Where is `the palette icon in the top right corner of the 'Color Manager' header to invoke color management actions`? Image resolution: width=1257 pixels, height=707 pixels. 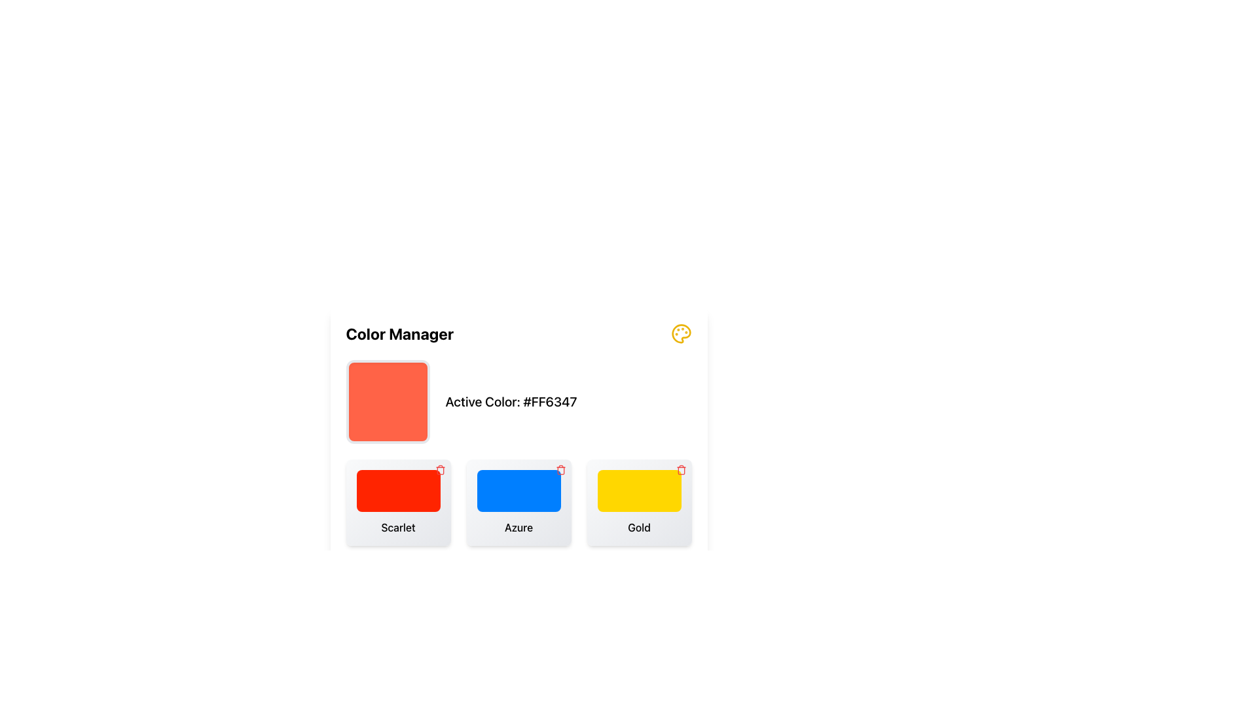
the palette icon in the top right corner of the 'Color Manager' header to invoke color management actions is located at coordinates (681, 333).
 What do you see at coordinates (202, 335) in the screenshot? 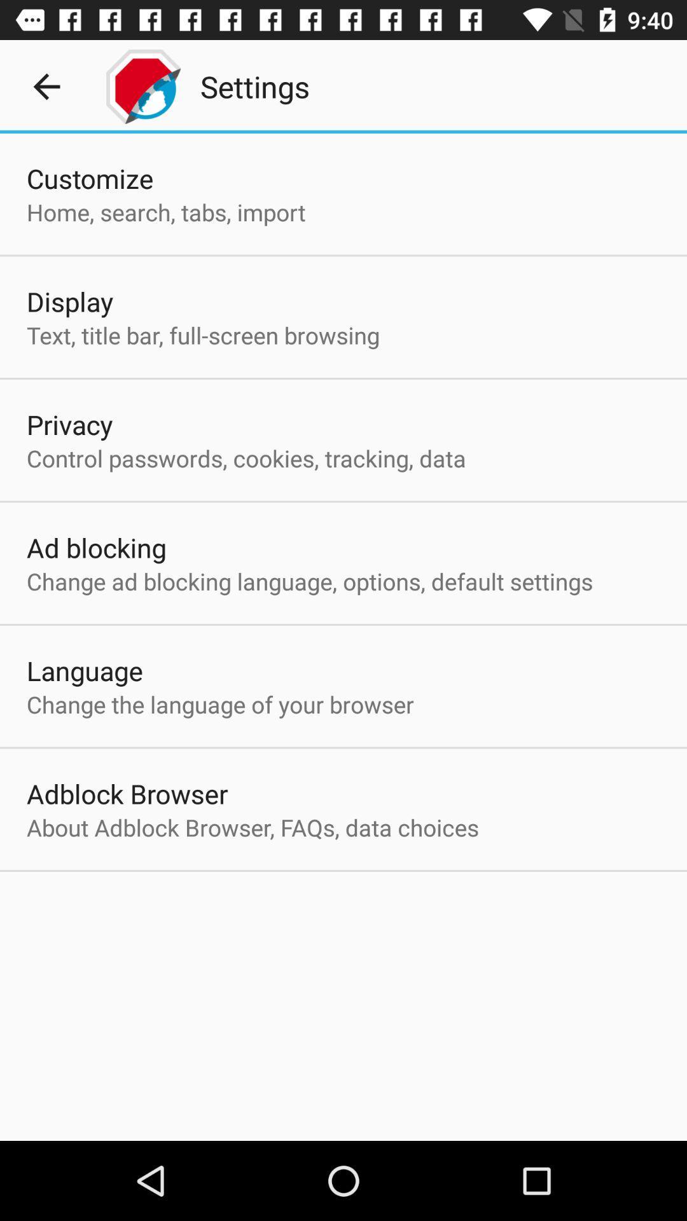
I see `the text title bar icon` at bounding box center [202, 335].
..........
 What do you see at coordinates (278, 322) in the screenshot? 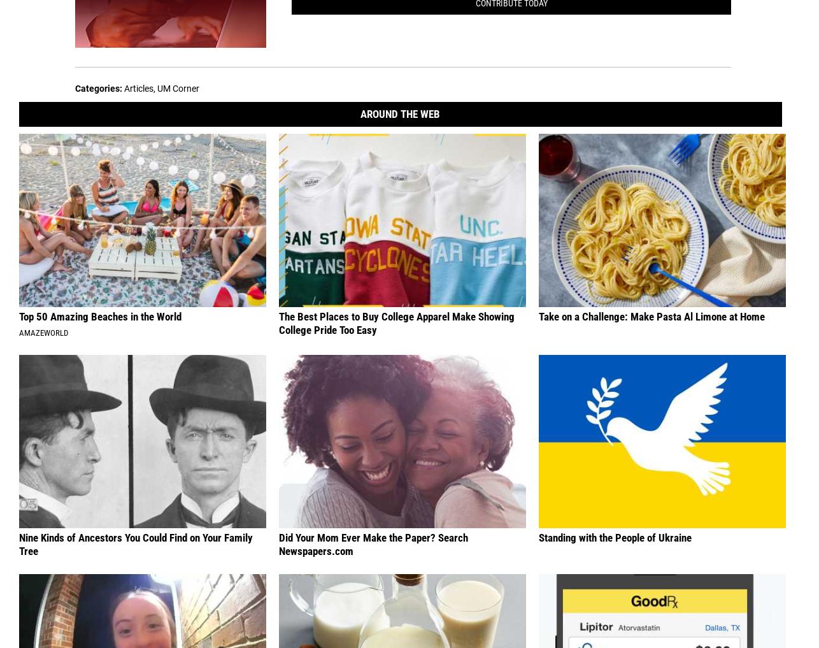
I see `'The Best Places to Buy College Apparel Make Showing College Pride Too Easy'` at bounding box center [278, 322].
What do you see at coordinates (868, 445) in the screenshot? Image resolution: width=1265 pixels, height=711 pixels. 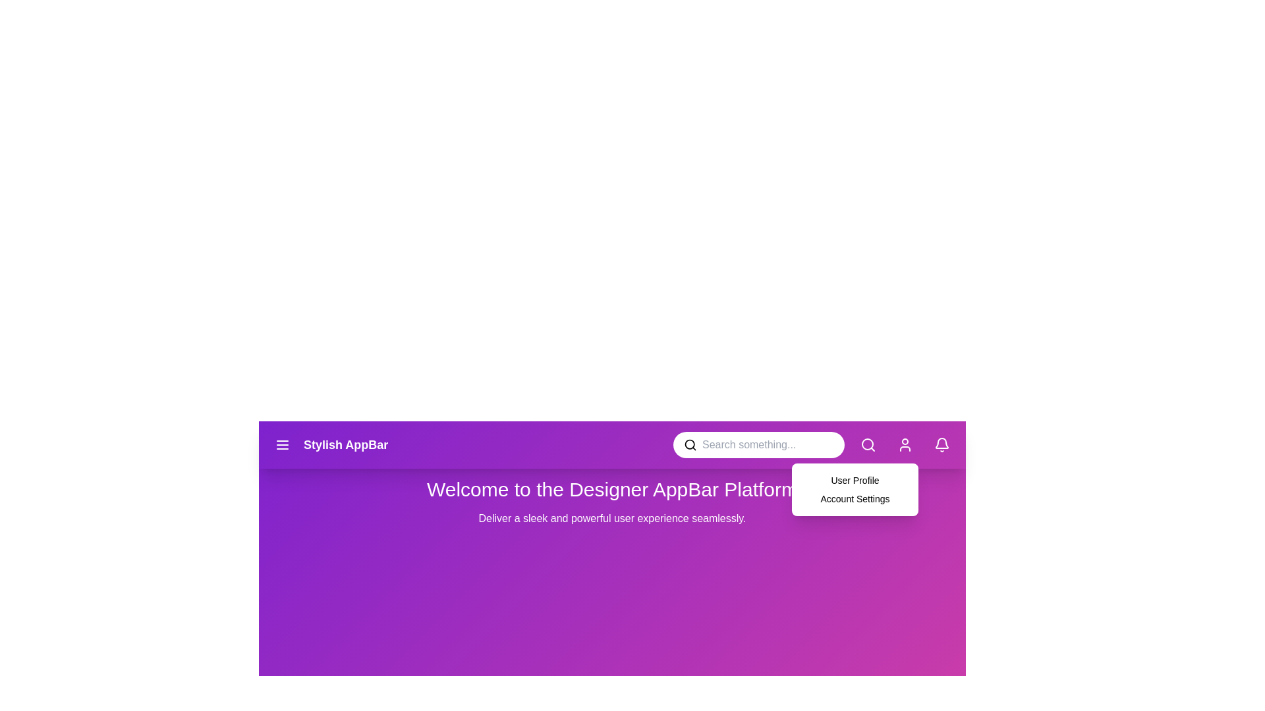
..........
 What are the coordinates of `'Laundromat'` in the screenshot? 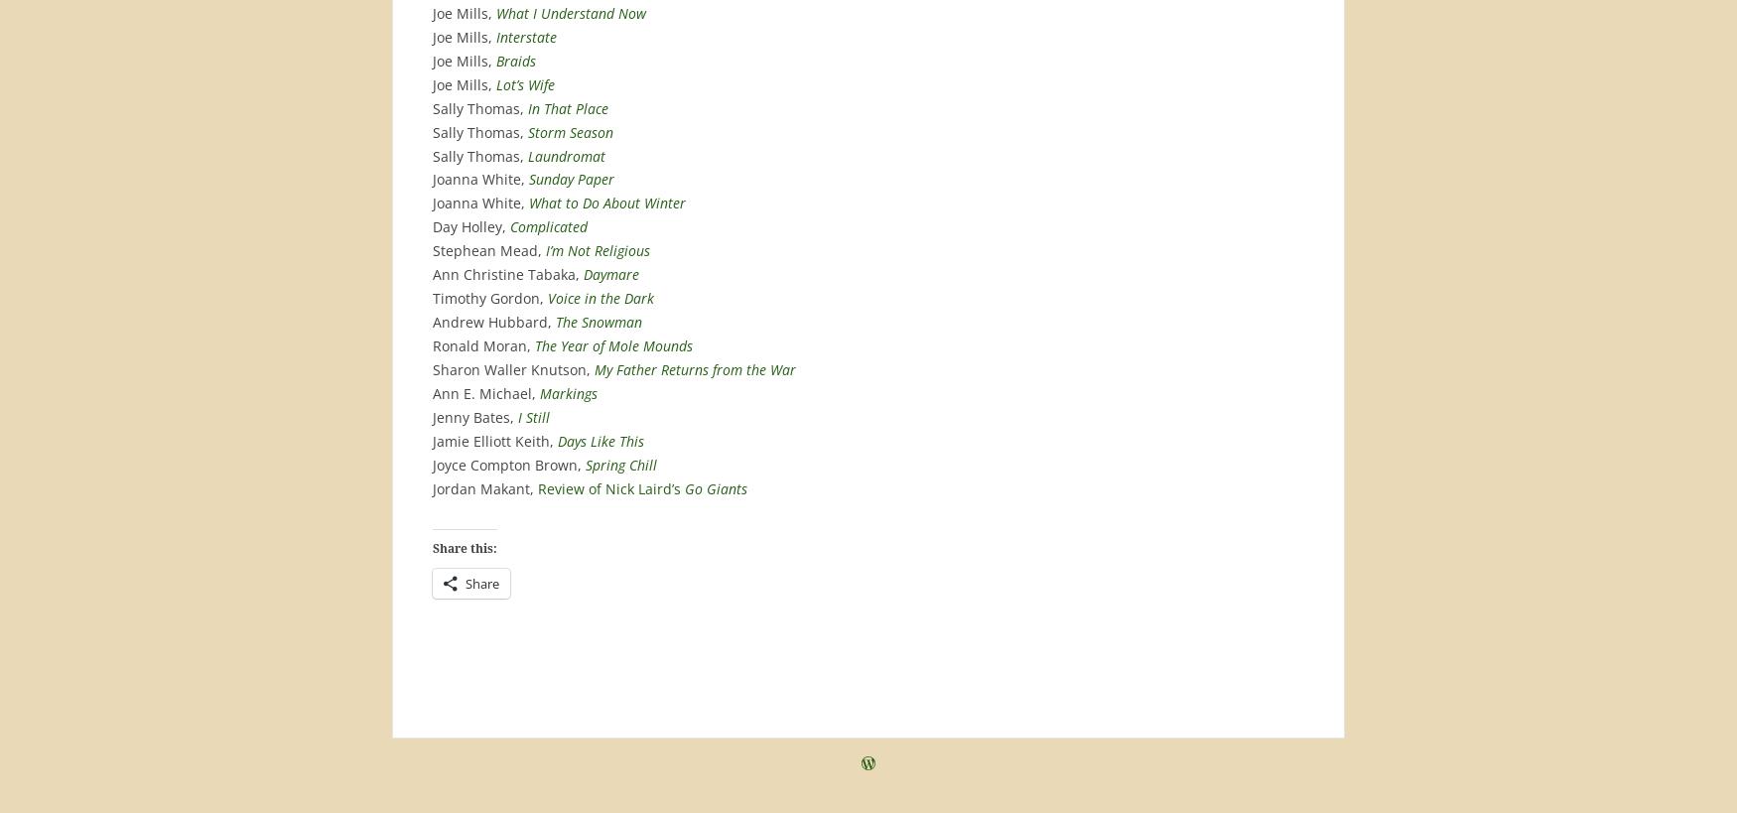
..........
• [What the exercise asks] Copy out the lines from the one containing "What do you see at coordinates (278, 322)" through the one containing "What do you see at coordinates (868, 445)", inclusive, and leave the pictures out of your answer.

• [The answer]
 What do you see at coordinates (278, 322) in the screenshot? 
I see `'The Best Places to Buy College Apparel Make Showing College Pride Too Easy'` at bounding box center [278, 322].
What do you see at coordinates (868, 445) in the screenshot? Image resolution: width=1265 pixels, height=711 pixels. 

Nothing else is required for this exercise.